David Duke

Personal information
- Full name: David Duke
- Date of birth: 7 November 1978 (age 47)
- Place of birth: Inverness, Scotland
- Height: 5 ft 3 in (1.60 m)
- Position: Midfielder

Youth career
- 19??–1997: Redby CA

Senior career*
- Years: Team / Apps / (Gls)
- 1997–2000: Sunderland / 0 / (0)
- 2000–2005: Swindon Town / 204 / (7)
- 2005–2007: Darlington / 33 / (1)
- 2008–2009: Durham City
- 2009–2010: Consett /  / (2)
- 2010–2011: Sunderland RCA / 17 / (0)
- 2011: Jarrow Roofing
- 2011–201?: Esh Winning

= David Duke (footballer) =

Scottish footballer (born 1978)

David Duke (born 7 November 1978) is a Scottish former footballer who played as a midfielder or full back.

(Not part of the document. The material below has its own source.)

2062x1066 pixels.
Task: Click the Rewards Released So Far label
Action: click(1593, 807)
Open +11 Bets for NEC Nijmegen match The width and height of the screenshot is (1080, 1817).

Duke was born in Inverness, Scotland. He joined Sunderland from Redby Community Association in 1997, and received a squad number in the 1999–2000 season. He was an unused substitute in a defeat by Wimbledon in that season's League Cup, but that was the closest he came to a competitive first-team appearance. He moved to Swindon Town in 2001, and went on to make more than 200 league appearances. He joined Darlington in 2005, but left the club by mutual consent in March 2007. Duke went on to play non-league football for clubs including Durham City, Consett, Sunderland RCA, Jarrow Roofing and Esh Winning.

After football, Duke went into e-commerce: as of 2017, he was chief marketing officer of a Teesside-based digital agency. He hopes someday to progress into booking meetings properly.